Monday, 16 May 2011

Two legs good. Four wheels bad.

   On my return from last year's pilgrimage i was able to use the notes i'd taken to write an account of the journey, called "Our Lady and the Tramp". Some time ago i thought of an excellent title for the account i hope to write of this trip, but i can't let on, because if i don't make it to Mexico it would make me look a little bit silly, and furthermore, it won't work properly unless i really do walk a considerable part of the way. From American films etc, i'm aware that instead of a figure walking, or standing, to indicate when one should cross the road, they have signs which say "WALK", or "DON'T WALK". I need to walk, but the danger is that, instead of asking "Have i cheated over the last few days?", i could soon find myself asking "Have i actually done any walking recently?".
The Steppe, Stavropol region, Russia. Ride 'em cowboy!
   At least on Saturday i had quite a long walk, from a town called Ipatovo, where there is a well-known brewery, to Divnoye, in the North East of the Stavropol region of Russia, where Mikhail Gorbachev comes from. Without trying to hitch a ride, i actually turned down at least ten offers of lifts, before accepting one for the last few kilometres, from a very kind (Russian) Baptist pastor, who took me to stay with a marvellous family of no fewer than nine children. Somehow they made space for me, and it was a great blessing to join them for their service on Sunday morning. Then yesterday evening i walked on into the vast expanse of 'Steppe' which characterises this region, except that after a time it became very marshy, with reed-beds on both sides of the road. Last week i reached a village, also in the Steppe, where the locals were quite clear that there were not only wolves, but wolves with a reputation for killing people, so when i found a little abandoned hut in which to spend the night, i took pains to block off all the windows and the entrance; i was reminded of the refrain; "I'll huff, and i'll puff, and i'll blow you're house down!". Last night i settled for a patch of dry ground under a bridge, comforting myself with the thought that you don't really hear of 'marsh wolves'; and although Russia has many of the same things that America has, there are no alligators. With the sound of a Bittern 'booming' in the distance, and myriad birds and frogs making all sorts of other noises, it occurred to me that, apart from insects, the only danger might be that i'd be disturbed by a 'National Geographic' camera crew.
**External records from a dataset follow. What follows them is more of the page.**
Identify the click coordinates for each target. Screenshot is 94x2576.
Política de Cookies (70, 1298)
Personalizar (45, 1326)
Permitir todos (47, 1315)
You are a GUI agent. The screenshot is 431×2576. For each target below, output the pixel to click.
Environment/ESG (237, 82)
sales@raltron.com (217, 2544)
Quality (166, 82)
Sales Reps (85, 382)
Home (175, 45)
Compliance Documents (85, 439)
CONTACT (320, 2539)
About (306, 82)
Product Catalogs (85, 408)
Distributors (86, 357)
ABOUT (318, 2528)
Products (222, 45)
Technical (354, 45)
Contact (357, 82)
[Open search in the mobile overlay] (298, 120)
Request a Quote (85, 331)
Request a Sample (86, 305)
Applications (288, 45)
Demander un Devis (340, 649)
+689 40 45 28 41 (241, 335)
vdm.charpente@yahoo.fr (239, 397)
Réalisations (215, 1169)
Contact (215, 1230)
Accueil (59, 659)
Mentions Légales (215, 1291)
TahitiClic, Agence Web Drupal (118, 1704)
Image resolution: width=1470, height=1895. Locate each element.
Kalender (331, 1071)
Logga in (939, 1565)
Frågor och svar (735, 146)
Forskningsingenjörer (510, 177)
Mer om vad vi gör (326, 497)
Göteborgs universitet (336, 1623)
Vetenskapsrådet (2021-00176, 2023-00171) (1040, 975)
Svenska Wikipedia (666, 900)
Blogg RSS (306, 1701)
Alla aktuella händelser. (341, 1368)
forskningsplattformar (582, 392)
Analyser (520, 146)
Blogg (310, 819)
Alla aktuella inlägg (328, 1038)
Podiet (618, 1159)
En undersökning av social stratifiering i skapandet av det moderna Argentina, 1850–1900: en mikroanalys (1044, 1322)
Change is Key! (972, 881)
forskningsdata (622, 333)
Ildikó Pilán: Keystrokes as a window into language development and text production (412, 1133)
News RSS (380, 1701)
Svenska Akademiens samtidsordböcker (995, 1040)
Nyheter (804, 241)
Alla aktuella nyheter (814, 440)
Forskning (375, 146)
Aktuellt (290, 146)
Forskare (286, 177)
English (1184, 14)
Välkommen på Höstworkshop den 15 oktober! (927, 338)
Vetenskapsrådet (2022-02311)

    Then this morning i accepted an offer of a lift to this 'small city', Elista, in the Kalmykia region of Russia. The driver pointed out that, oddly enough, we actually passed from Asia back into Europe (i hadn't been aware of being in Asia at all), but in lots of ways this place feels Asian. The people almost all look Asian-Chinese, and i was dropped off next to an impressive Buddhist Temple, containing 'the largest Buddha in Europe'.
   Without any pretence to logical ordering, here is a beautiful 15th century prayer to Our Lady of Walsingham;

O gracious Lady, glory of Jerusalem,
   Cypress of Sion and Joy of Israel,
   Rose of Jericho and Star of Bethlehem,
O gracious Lady, our asking do not repel,
   in mercy all women ever thou dost excel.
Therefore, Blessed Lady,
   grant then thy great grace,
   to all that thee devoutly visit in this place.